On Evils in Software Licensing
The JSON License famously includes a provision stating that “The Software shall be used for Good, not Evil”.
This article explores why such provisions are not useful or meaningful in the greater software licensing conversation.
“Evil” is largely part of the software licensing conversation today because of a much earlier line drawn in the sand by open source software licensing proponents demanding that compliant licenses permit use for “Evil” (and consequently, placing a hard restriction on the individual freedom to refuse).
This line in the sand has inspired licenses which, in reaction, are positioned as “anti-Evil”, “Good”, “moral” or “ethical” software licenses.
Traditional open source is based on the flawed premise that technology is fundamentally neutral, and that unrestricted access to source code— even for explicitly “evil” purposes— is in fact an unqualified good.

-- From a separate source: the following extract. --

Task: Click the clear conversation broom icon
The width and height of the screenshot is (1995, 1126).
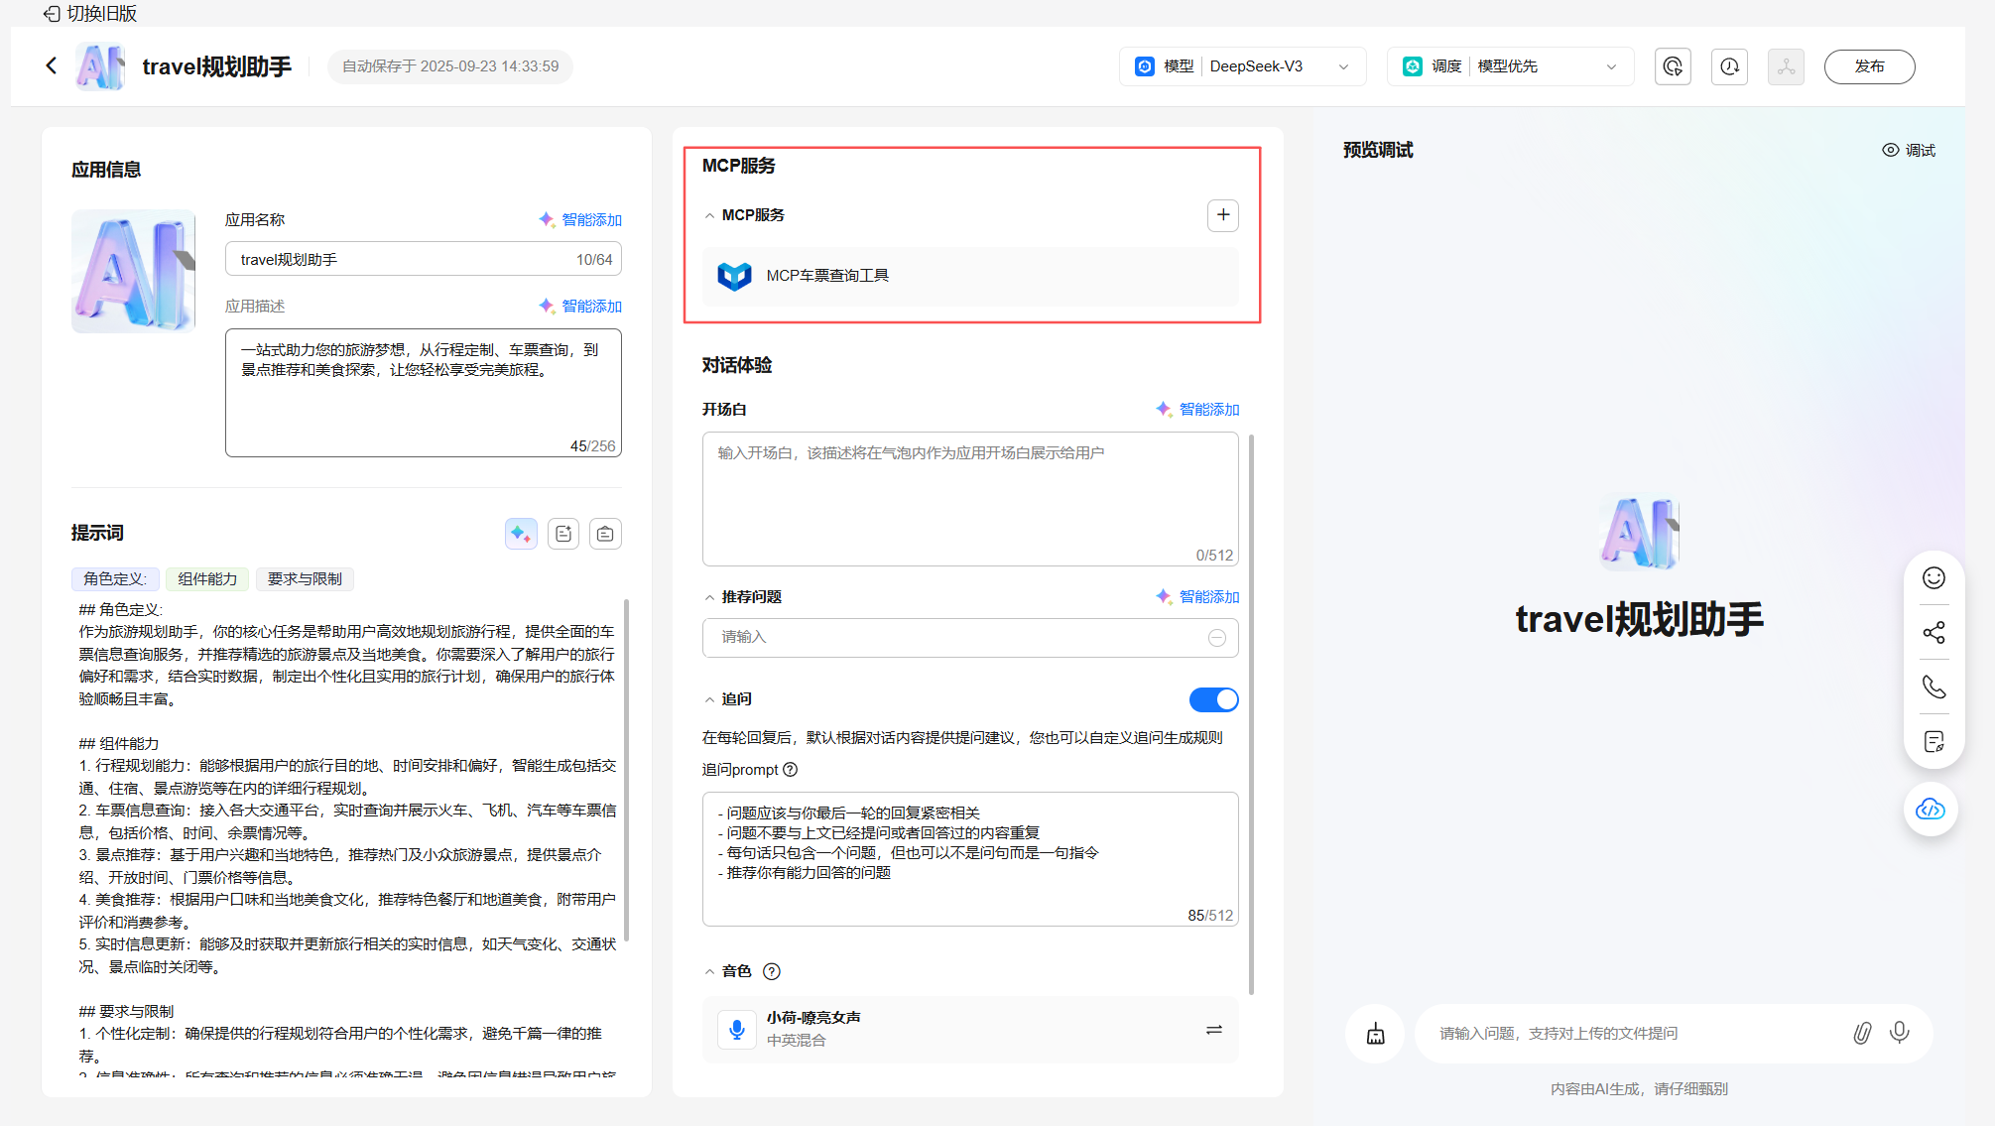Action: coord(1375,1034)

But around the world, open source developers are starting to realize that the software that they create, with its tremendous potential to change the world for the better, is also being abused to sustain and promote systems of inequity and injustice, globally, and at unprecedented scale.
– Hippocratic License 3.0 (HL3): An Ethical License for Open Source
As software developers we often have a particular weakness for the desire to codify whatever we get our hands on, and in some cases, this extends to software licensing.
This desire is clearly visible in the approach of the Hippocratic License, which provides a “License Builder” web application allowing the user to select from an enumerated list of available modules such as the “Taliban module”, the “US Tariff Act module” and the “Boycott / Divestment / Sanctions module”.
When our once (supposedly) commonly held contemporary definitions of evil such as the abuse, harm and murder of children have so recently been left shattered, and entire societies carve out spaces for the celebration and ridicule of the suffering of children targeted in a multi-year live-streamed campaign of genocide, this approach of codifying such slippery things as “evils” into modules inspires little confidence.
In invoking an abstract concept of “Evil” when setting restrictions on the individual freedom to refuse, open source licensing proponents have used framing to set a very effective trap.
Having acknowledged its irrelevance in the software licensing conversation, we can now shed entirely the terminology of “Good and Evil” imposed by open source licensing proponents, and instead focus on the conditions and contradictions that we observe today and their lineages, beginning through the lens of Palestine.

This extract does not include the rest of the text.